Scatter Chart

A customizable scatter plot component with smooth animations and flexible styling for visualizing data relationships.

Installation

pnpm dlx bna-ui add scatter-chart

Usage

import { ScatterPlot } from '@/components/charts/scatter-chart';
const data = [
  { x: 10, y: 20, label: 'Point A' },
  { x: 25, y: 35, label: 'Point B' },
  { x: 40, y: 15, label: 'Point C' },
  { x: 55, y: 45, label: 'Point D' },
];
 
<ScatterPlot
  data={data}
  config={{
    height: 300,
    showLabels: true,
    animated: true,
  }}
/>;

Examples

Basic Scatter Chart

Sample Scatter Chart

Styled Scatter Chart

Large Scatter Chart

API Reference

ScatterPlot

A customizable scatter plot component with smooth animations and flexible styling. Perfect for visualizing relationships between two numerical variables and identifying patterns, trends, or outliers in data.
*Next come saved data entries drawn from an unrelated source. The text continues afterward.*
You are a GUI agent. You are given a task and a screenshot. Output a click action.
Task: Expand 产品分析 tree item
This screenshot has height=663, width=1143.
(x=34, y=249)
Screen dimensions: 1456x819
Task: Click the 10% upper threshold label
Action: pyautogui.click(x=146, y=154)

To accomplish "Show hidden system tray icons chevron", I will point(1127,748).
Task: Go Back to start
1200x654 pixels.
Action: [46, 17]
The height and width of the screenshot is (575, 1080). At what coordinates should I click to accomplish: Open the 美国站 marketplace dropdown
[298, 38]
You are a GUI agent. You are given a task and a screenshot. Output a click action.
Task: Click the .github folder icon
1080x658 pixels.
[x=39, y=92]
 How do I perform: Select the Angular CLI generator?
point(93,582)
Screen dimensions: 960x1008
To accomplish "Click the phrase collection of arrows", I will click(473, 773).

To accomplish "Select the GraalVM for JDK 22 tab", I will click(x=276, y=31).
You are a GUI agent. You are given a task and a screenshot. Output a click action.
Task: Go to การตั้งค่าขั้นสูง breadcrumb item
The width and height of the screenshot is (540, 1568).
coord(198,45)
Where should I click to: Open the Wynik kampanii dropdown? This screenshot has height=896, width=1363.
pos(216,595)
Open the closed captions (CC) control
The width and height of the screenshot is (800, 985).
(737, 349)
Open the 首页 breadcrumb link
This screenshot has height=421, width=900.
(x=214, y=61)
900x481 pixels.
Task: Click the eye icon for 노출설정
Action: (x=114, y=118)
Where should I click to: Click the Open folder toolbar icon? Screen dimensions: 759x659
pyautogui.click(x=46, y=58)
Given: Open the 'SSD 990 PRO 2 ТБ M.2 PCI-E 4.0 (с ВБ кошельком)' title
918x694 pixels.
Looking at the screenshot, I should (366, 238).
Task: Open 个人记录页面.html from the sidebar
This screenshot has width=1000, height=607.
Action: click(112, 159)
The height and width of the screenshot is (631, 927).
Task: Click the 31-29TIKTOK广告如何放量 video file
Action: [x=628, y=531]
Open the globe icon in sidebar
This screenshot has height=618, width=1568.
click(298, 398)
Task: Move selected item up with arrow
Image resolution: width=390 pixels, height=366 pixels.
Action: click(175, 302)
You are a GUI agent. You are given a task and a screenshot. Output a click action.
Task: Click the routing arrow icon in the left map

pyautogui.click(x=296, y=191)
PropTypeDefaultDescription
dataChartDataPoint[]-Array of data points to display on the chart.
configChartConfig{}Configuration object for chart appearance.
styleViewStyle-Additional styles to apply to the chart.

ChartDataPoint

PropertyTypeDefaultDescription
xnumber-The x-coordinate for the data point.
ynumber-The y-coordinate for the data point.
labelstring-Optional label for the data point.

ChartConfig

PropertyTypeDefaultDescription
widthnumber-Fixed width of the chart (auto-sizes if omitted).
heightnumber200Height of the chart.
paddingnumber20Padding around the chart.
showGridbooleantrueWhether to show grid lines.
showLabelsbooleantrueWhether to show axis labels.
animatedbooleantrueWhether to animate the chart on load.
durationnumber800Animation duration in milliseconds.

Features

  • Correlation Analysis: Visualizes relationships between two numerical variables
  • Smooth Animations: Built-in animations using React Native Reanimated
  • Responsive Design: Automatically adapts to container width
  • Grid Lines: Optional grid lines for better data reading
  • Axis Labels: Shows min, max, and middle values on both axes
  • Theme Integration: Uses theme colors for consistent styling
  • Staggered Animation: Points animate in sequence for visual appeal

Use Cases

Scatter charts are particularly effective for:

  • Correlation Analysis: Identifying relationships between variables
  • Trend Identification: Spotting patterns in data distributions
  • Outlier Detection: Finding unusual data points
  • Performance Metrics: Plotting performance vs. effort, cost vs. benefit
  • Scientific Data: Displaying experimental results or measurements
  • Market Analysis: Price vs. volume, risk vs. return analysis

Design Considerations

The ScatterPlot component is optimized for:

  • Data Exploration: Interactive visualization of data relationships
  • Pattern Recognition: Clear visual representation of data clusters
  • Multi-dimensional Analysis: Two-variable comparison in a single view
  • Statistical Analysis: Visual correlation and regression analysis

Accessibility

The ScatterPlot component includes several accessibility features:

  • Semantic SVG structure for screen readers
  • Proper contrast ratios for visual elements
  • Clear axis labels with numerical values
  • Grid lines for better data point reference
  • Supports dynamic text sizing

Performance

The component is optimized for performance:

  • Uses React Native Reanimated for smooth 60fps animations
  • Efficient SVG rendering with minimal re-renders
  • Automatic cleanup of animation values
  • Responsive layout calculations
  • Optimized for large datasets

Styling

The component integrates with your theme system:

  • Uses primary color from theme for data points
  • Uses mutedForeground color for grid lines and labels
  • Consistent with overall design system
  • Customizable point sizes and colors

Animation

The chart features smooth entry animations:

  • Points animate from 0 opacity and size to full visibility
  • Staggered animation creates a ripple effect
  • Configurable animation duration
  • Can be disabled for instant rendering
  • Uses React Native Reanimated for optimal performance

Mathematical Considerations

The scatter plot automatically handles:

  • Axis Scaling: Automatically calculates appropriate scales for both axes
  • Data Normalization: Converts data values to screen coordinates
  • Boundary Handling: Ensures all points fit within the chart area
  • Grid Positioning: Evenly distributes grid lines across the chart

Data Interpretation

Scatter plots help identify:

  • Positive Correlation: Points trending upward from left to right
  • Negative Correlation: Points trending downward from left to right
  • No Correlation: Points scattered without clear pattern
  • Outliers: Points significantly distant from the main cluster
  • Clusters: Groups of points in specific regions